The sensitive data identification method provided by the embodiment of the invention can be applied to electronic equipment. In a specific application, the electronic device may be a terminal device, for example: notebook computers, desktop computers, tablet computers, smart phones, and the like; of course, the electronic device may also be a server.

In addition, an execution subject of the sensitive data identification method provided by the embodiment of the invention can be a sensitive data identification device running in the electronic equipment. The sensitive data identification device can be special client software for identifying sensitive data, and can also be a plug-in program in the existing client software with sensitive data identification requirements.

In addition, the multimedia data mentioned in the embodiment of the present invention may include pictures or videos, and the like, that is, one picture may be used as the multimedia data to be subjected to the sensitive data identification, and one video may also be used as the multimedia data to be subjected to the sensitive data identification.

It will be appreciated that so-called sensitive data, which may also be referred to as violation data, is data which is of adverse effect or is related to a criminal offence, for example: terrorism data, data that spoils the image of a country and ethnic group, etc. While in different scenarios the definition of sensitive data may differ. In the administrative scene, multimedia data which damage the state welfare, the national association, the image of a leader and the like can be regarded as sensitive data.

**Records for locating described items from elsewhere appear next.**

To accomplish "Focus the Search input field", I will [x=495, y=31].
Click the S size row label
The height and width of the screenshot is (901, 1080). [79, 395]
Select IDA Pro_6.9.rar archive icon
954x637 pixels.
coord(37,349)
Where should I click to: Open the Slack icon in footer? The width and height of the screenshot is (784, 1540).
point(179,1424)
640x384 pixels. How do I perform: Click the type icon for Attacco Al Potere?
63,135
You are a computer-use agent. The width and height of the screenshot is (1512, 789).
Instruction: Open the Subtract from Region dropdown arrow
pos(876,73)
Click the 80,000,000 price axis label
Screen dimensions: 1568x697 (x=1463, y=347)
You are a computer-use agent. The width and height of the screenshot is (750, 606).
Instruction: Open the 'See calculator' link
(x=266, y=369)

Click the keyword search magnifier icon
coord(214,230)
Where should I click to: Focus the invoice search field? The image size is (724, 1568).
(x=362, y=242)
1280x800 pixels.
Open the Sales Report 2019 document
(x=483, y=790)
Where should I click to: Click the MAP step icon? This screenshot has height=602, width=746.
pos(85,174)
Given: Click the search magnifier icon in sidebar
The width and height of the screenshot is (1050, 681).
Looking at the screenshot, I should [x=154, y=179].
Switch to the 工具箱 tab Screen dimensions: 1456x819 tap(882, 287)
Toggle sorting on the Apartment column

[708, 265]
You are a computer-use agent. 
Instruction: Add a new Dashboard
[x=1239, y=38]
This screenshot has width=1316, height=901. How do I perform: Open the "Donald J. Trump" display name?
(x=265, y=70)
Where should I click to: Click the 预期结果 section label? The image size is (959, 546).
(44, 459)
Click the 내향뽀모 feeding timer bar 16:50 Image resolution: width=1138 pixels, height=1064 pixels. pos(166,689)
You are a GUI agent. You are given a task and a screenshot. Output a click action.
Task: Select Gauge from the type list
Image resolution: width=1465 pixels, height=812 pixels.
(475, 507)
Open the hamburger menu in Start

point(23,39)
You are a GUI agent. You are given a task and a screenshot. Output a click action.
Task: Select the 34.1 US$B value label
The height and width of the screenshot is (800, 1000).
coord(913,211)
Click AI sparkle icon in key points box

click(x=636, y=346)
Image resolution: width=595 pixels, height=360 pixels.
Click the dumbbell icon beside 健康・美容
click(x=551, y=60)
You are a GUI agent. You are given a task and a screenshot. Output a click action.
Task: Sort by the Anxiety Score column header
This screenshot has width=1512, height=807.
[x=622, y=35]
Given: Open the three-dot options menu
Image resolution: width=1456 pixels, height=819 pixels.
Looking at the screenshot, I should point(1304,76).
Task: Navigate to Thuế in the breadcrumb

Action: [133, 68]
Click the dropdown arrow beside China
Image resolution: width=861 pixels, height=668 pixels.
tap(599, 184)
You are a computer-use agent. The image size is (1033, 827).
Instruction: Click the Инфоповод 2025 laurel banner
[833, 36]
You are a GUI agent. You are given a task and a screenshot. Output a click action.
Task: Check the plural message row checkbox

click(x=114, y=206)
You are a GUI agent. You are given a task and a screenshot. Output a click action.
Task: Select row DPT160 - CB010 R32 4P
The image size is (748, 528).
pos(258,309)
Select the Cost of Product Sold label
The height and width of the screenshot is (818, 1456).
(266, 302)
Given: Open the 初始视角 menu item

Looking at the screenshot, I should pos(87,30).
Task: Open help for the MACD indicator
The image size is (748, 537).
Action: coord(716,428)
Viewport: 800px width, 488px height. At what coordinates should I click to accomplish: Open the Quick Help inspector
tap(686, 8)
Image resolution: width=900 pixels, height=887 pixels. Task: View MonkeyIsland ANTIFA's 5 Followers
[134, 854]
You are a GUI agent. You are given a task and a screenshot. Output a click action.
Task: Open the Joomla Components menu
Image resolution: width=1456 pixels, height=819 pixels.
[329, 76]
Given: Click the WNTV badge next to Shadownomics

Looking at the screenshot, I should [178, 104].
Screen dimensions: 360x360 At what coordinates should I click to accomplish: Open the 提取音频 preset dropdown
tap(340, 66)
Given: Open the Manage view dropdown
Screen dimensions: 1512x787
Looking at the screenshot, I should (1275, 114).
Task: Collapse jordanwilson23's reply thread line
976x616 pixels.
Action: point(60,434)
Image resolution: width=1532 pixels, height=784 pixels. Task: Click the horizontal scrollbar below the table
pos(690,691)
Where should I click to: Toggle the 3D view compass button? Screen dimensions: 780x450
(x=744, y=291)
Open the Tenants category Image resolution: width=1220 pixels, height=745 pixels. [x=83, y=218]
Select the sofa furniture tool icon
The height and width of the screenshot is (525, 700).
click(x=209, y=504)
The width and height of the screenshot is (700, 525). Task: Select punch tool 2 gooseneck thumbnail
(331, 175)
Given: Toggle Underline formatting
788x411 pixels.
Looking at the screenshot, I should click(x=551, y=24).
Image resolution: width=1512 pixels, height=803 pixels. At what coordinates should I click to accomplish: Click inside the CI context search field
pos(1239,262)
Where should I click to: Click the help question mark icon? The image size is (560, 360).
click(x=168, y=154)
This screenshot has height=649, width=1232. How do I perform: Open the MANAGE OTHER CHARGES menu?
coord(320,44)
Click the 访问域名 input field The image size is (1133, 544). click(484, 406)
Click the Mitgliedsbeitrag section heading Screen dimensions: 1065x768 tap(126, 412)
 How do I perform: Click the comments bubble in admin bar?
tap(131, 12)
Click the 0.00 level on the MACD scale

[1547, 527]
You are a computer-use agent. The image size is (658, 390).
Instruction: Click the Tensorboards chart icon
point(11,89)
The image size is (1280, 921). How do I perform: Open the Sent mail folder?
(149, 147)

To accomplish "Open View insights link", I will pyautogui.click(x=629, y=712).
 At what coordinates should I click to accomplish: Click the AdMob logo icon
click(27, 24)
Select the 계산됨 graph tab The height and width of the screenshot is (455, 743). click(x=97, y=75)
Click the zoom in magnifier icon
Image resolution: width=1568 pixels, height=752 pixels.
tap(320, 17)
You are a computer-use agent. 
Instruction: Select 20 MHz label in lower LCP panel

For example: the image content represents that a rural child walks difficultly in mud land, the text content represents the happiness of the praising people, the image content and the text content are combined together to represent the meaning of politics or situation in the dark ironic country, and the picture belongs to sensitive data.

As shown in fig. 1, the sensitive data identification method provided in the embodiment of the present invention may include the following steps:

s101, acquiring multimedia data;

the multimedia data acquired by the sensitive data identification device is data to be subjected to sensitive data identification, the multimedia data can be pictures or videos, the number of the multimedia data can be one or more, and the identification process of whether each multimedia data belongs to the sensitive data is the same.

Also, there may be a variety of ways to obtain multimedia data. Illustratively, multimedia data can be crawled from the web using a web crawler; or, acquiring multimedia data from a specified file path; alternatively, the multimedia data is acquired from a manually entered package of files regarding the multimedia data.

S102, element identification is carried out on various specified elements of the multimedia data respectively to obtain a target identification result of each specified element; wherein the element identification for each specified element is: the obtained identification result can be used for judging the identification mode of whether the multimedia data is sensitive data;

wherein each designated element is data that can be individually identified and that can characterize a specific meaning. Wherein the plurality of specified elements includes at least two of: data content of the multimedia data under a plurality of data types; a portion of the data content of the multimedia data under the specified data type.

For example, if the multimedia data is a picture, the various specified elements may include: two elements of image content and text content; or, the human face part and the clothes part in the image content; or three elements of a face part and a clothing part in the text content and the image content; or four elements of character content, face part, clothing part and object part in image content, and the like.

For example, if the multimedia data is a video, the various specified elements may include: two elements of a video frame sequence and an audio frame sequence; or a sequence of face data and audio frames in a sequence of video frames.

It is to be understood that, in order to adapt to multimedia data related to a plurality of application scenes, the plurality of designated elements may cover elements of the multimedia data of the plurality of application scenes, and in this case, the number of designated elements actually included in the acquired multimedia data may not be equal to the fixed number. Of course, the number and specific types of the various specified elements may be different for different application scenarios. For example, in the application scenario 1, the plurality of designated elements include a elements and B elements; in the application scenario 2, the plurality of designated elements may include a types of elements, B types of elements, and C types of elements.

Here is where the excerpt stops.